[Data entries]
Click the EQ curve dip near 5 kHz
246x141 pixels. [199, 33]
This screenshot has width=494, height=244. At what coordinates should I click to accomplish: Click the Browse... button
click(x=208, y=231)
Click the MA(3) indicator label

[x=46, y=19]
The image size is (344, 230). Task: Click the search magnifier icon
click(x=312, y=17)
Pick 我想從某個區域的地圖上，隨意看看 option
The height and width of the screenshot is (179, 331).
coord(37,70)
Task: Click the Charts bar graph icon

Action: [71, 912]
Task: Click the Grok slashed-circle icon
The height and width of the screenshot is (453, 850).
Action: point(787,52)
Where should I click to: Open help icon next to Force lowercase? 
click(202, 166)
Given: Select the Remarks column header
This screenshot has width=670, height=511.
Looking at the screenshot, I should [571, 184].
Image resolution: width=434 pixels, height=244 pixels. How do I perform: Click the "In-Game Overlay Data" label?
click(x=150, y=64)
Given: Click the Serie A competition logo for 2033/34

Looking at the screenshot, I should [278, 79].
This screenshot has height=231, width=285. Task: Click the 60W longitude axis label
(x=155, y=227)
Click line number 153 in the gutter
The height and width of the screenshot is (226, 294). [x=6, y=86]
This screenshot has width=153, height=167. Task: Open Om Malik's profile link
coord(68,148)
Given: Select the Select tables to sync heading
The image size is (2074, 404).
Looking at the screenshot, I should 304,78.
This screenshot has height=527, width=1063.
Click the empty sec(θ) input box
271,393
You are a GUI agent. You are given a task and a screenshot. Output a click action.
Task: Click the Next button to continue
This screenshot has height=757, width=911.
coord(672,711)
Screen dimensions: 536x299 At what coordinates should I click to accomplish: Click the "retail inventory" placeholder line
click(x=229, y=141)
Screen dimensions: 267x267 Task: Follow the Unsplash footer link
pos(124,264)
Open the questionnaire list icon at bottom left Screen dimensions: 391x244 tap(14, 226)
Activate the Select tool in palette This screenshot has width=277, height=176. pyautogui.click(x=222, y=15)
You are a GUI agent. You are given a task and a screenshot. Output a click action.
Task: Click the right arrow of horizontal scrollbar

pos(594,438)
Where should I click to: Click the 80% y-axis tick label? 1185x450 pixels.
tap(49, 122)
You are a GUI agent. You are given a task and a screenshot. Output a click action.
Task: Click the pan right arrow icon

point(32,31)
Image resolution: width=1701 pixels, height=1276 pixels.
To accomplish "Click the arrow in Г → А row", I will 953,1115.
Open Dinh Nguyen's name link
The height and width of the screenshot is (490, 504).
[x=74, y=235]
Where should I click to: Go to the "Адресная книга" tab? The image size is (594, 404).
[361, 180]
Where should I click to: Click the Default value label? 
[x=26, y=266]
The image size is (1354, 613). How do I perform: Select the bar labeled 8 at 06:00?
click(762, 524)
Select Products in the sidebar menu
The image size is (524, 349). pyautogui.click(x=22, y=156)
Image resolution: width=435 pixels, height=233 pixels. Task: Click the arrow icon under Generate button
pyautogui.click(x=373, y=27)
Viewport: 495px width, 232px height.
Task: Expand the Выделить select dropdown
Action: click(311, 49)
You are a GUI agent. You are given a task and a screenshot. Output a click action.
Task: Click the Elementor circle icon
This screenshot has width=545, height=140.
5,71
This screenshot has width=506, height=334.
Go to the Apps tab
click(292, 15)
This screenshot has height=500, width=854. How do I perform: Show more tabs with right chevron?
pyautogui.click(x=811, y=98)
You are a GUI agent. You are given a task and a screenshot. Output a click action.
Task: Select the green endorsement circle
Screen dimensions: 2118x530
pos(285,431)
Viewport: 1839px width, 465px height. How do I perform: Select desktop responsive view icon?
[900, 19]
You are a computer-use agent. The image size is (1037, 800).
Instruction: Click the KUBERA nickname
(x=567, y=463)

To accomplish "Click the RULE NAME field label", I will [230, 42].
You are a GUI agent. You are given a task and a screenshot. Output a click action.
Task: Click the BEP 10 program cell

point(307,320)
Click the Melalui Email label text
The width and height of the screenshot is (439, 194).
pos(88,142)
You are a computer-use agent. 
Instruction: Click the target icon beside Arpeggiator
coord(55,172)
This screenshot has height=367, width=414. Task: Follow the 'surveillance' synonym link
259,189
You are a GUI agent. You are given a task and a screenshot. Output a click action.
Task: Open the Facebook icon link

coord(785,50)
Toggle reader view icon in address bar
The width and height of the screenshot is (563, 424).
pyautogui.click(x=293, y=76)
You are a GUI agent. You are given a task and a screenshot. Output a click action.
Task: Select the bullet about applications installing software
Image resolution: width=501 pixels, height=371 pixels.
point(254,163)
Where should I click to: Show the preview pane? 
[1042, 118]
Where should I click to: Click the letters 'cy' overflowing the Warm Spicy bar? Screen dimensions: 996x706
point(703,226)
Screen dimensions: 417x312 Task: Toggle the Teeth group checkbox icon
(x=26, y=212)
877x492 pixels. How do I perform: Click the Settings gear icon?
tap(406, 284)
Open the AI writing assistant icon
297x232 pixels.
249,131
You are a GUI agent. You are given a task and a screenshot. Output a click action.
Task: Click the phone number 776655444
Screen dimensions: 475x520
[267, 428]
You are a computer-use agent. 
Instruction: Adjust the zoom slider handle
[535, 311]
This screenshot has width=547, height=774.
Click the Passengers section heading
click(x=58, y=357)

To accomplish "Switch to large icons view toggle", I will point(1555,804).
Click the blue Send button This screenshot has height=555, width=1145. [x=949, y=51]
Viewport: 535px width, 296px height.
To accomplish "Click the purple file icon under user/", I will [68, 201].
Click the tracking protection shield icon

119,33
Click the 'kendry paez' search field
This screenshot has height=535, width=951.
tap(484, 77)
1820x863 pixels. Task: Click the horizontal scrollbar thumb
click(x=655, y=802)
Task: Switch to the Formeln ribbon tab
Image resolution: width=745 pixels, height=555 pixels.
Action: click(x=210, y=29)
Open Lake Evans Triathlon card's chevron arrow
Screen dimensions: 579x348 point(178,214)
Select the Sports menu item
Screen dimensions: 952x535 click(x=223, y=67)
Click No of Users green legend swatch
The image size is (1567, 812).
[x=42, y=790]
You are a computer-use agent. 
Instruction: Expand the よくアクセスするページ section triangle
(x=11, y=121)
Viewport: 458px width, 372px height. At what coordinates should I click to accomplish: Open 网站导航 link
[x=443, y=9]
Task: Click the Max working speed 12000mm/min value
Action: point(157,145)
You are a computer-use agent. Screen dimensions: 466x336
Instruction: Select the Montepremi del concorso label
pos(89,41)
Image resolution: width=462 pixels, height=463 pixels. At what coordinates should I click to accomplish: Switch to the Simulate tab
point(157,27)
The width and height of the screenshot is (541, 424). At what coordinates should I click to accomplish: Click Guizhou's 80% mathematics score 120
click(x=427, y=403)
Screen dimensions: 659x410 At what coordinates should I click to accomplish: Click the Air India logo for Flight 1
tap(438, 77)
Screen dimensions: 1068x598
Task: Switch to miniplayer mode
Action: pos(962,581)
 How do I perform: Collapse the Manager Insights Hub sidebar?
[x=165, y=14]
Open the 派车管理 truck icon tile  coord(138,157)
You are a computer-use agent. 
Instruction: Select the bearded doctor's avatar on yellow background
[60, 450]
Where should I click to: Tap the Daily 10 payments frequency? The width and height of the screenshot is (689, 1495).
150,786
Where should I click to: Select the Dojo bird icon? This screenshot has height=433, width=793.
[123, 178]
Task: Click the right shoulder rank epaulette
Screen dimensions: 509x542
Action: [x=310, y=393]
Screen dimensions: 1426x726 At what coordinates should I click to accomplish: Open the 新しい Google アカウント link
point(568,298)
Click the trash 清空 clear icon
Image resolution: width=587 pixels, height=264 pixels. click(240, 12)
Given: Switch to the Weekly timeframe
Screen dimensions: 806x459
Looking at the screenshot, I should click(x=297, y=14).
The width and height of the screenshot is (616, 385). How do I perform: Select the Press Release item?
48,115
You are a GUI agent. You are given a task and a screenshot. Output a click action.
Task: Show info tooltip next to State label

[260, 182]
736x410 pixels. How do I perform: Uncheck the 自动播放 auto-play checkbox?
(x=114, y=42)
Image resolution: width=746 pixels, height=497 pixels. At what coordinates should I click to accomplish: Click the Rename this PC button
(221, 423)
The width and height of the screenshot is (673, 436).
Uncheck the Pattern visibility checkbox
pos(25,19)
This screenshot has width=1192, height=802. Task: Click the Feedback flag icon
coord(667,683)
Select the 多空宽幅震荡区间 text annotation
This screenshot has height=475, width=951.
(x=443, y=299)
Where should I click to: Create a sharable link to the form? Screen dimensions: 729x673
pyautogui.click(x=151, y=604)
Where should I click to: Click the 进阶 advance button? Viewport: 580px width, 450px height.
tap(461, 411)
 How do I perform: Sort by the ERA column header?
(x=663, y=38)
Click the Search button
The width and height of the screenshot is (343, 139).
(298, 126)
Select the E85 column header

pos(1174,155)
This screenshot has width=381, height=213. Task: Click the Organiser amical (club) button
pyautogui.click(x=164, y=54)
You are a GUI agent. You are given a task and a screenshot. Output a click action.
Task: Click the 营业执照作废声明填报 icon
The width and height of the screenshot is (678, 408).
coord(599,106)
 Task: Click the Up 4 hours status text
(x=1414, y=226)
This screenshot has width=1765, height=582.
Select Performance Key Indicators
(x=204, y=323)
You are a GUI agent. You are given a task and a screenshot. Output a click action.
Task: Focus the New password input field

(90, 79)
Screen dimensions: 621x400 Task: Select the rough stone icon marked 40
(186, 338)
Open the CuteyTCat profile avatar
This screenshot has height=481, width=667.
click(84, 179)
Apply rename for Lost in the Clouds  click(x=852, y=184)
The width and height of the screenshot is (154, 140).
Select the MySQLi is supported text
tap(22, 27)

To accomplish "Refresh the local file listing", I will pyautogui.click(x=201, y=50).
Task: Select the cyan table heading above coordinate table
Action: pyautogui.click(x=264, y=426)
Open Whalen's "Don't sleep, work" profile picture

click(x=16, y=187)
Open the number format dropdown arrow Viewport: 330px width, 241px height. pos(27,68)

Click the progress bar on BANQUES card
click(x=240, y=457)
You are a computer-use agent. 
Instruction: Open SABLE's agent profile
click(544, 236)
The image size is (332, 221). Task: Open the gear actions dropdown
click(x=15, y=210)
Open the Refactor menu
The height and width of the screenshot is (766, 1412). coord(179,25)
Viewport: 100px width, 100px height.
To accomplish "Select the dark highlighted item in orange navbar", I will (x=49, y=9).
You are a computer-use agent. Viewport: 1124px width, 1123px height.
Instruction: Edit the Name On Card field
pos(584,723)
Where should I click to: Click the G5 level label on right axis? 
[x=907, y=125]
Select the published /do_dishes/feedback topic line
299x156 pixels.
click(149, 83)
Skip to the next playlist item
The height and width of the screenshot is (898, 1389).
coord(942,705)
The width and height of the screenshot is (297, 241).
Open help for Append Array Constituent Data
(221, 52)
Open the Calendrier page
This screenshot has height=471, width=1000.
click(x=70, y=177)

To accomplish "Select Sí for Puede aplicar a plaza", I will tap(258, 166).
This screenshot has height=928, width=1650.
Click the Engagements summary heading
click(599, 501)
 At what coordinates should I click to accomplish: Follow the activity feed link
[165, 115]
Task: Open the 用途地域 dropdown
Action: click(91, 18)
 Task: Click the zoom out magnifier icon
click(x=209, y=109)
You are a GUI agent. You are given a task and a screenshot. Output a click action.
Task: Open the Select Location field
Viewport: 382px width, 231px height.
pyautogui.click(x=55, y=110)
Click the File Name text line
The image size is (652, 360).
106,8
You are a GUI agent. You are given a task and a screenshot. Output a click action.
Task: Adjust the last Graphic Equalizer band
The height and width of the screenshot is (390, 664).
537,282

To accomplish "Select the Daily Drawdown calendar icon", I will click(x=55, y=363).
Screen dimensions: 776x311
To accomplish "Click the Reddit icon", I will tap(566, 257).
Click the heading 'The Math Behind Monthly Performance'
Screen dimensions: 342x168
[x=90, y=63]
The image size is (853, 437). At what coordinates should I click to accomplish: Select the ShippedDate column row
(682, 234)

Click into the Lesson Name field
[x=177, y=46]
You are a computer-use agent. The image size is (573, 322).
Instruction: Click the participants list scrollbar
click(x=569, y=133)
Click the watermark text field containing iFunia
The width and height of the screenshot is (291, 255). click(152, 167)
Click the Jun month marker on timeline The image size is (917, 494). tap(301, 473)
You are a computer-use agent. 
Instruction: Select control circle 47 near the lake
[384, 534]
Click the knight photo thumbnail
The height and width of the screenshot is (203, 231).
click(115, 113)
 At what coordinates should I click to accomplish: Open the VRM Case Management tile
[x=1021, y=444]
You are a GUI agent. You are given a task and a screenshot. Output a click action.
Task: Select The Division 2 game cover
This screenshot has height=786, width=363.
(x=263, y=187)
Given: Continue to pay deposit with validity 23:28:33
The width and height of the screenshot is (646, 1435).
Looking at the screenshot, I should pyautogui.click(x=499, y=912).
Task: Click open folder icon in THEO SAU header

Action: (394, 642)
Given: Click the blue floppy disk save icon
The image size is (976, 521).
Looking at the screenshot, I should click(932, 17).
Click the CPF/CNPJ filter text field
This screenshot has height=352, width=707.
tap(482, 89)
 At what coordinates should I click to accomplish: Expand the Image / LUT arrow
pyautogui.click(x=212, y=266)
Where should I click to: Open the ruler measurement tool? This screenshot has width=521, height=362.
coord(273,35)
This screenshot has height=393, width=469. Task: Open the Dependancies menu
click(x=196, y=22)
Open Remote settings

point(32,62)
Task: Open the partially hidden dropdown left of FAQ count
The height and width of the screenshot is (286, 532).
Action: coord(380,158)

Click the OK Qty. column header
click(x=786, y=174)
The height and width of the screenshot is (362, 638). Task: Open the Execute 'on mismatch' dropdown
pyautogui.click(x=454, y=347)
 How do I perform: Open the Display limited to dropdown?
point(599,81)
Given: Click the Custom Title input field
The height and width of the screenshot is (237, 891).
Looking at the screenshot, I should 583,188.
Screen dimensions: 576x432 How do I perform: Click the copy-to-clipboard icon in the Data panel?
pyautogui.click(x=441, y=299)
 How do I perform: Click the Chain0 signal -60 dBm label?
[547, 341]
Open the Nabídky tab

Requirement:
The lines above, from the first through the one containing "Pick 我想從某個區域的地圖上，隨意看看 option", must be restated word for word, with nothing added.

Task solution:
Click the EQ curve dip near 5 kHz
246x141 pixels. [199, 33]
This screenshot has width=494, height=244. At what coordinates should I click to accomplish: Click the Browse... button
click(x=208, y=231)
Click the MA(3) indicator label

[x=46, y=19]
The image size is (344, 230). Task: Click the search magnifier icon
click(x=312, y=17)
Pick 我想從某個區域的地圖上，隨意看看 option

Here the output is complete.